Por favor, reescreva em lista e de forma mais breve o parágrafo do excerto sobre a democracia que começa por «Na sua opinião», mantendo os factos principais.

EXCERTO DO DOCUMENTO =

:::::

Esse sentido crítico é, nas palavras de Manuel Alegre, “fundamental para manter a saúde política da democracia”. O poeta que redigiu o preâmbulo da Constituição portuguesa alerta para os perigos da “desconstrução da democracia” a que se tem assistido.

“O 25 de Abril inaugurou, diz o Samuel Waddington, uma nova etapa democrática no Mundo. E nós neste momento estamos a assistir um bocado à desconstrução das democracias, até nos Estados Unidos e um pouco por toda a parte!”, afirma Alegre.

Na sua opinião, o que hoje, 50 anos depois do 25 de Abril de 1974, “o que seria revolucionário seria voltar a um tempo de consolidação da democracia e transparência democrática. E também de acabar com este império do poder financeiro, sobretudo sobre a economia, a cultura, a política e sobre os próprios Estados, porque isto corrói a política e a vida”, conclui.

:::::

(Entradas sobre as coordenadas-alvo)
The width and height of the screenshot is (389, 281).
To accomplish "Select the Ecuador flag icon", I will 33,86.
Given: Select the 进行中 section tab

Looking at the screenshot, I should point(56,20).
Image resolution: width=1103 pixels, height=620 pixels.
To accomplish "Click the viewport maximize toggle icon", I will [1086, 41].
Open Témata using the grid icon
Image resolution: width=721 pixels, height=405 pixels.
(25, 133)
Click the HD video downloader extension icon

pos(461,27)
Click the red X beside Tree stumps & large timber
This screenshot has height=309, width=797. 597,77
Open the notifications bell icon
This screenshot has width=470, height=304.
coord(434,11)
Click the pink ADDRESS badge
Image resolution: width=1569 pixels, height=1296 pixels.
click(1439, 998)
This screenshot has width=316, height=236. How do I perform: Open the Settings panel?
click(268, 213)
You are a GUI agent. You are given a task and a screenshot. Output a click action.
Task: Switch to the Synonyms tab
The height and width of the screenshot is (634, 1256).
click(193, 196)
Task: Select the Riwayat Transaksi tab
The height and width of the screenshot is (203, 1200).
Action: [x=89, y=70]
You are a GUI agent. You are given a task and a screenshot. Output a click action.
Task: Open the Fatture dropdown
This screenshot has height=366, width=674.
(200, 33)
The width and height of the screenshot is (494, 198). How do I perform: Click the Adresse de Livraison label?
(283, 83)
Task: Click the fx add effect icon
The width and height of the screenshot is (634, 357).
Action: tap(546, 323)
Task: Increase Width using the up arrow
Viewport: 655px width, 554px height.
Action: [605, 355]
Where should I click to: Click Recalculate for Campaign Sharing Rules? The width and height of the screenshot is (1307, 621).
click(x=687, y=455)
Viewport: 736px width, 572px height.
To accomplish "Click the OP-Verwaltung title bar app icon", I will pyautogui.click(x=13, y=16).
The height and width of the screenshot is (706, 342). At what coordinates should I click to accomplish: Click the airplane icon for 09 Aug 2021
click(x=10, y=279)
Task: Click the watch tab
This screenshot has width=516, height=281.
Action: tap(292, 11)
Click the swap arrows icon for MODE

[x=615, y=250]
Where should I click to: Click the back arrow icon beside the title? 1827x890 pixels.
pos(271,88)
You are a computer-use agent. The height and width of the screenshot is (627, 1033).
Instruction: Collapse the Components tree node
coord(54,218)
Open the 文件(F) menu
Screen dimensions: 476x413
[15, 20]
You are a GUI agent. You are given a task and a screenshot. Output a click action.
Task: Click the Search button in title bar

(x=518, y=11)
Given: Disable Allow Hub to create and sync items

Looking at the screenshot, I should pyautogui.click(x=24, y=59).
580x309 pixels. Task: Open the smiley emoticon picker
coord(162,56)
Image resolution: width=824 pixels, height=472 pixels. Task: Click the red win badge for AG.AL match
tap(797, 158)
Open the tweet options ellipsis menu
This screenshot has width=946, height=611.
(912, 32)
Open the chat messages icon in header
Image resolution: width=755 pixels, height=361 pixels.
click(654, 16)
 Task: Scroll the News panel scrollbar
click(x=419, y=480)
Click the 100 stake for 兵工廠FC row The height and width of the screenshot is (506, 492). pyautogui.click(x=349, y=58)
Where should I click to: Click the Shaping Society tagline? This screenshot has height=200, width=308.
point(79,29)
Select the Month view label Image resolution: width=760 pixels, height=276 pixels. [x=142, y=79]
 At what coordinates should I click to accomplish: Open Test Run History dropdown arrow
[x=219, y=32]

:::::

RESULTADO ESPERADO =
- 50 anos depois do 25 de Abril de 1974, revolucionário seria voltar a um tempo de consolidação e transparência democráticas.
- Seria também acabar com o império do poder financeiro sobre a economia, a cultura, a política e os próprios Estados.
- Esse domínio corrói a política e a vida.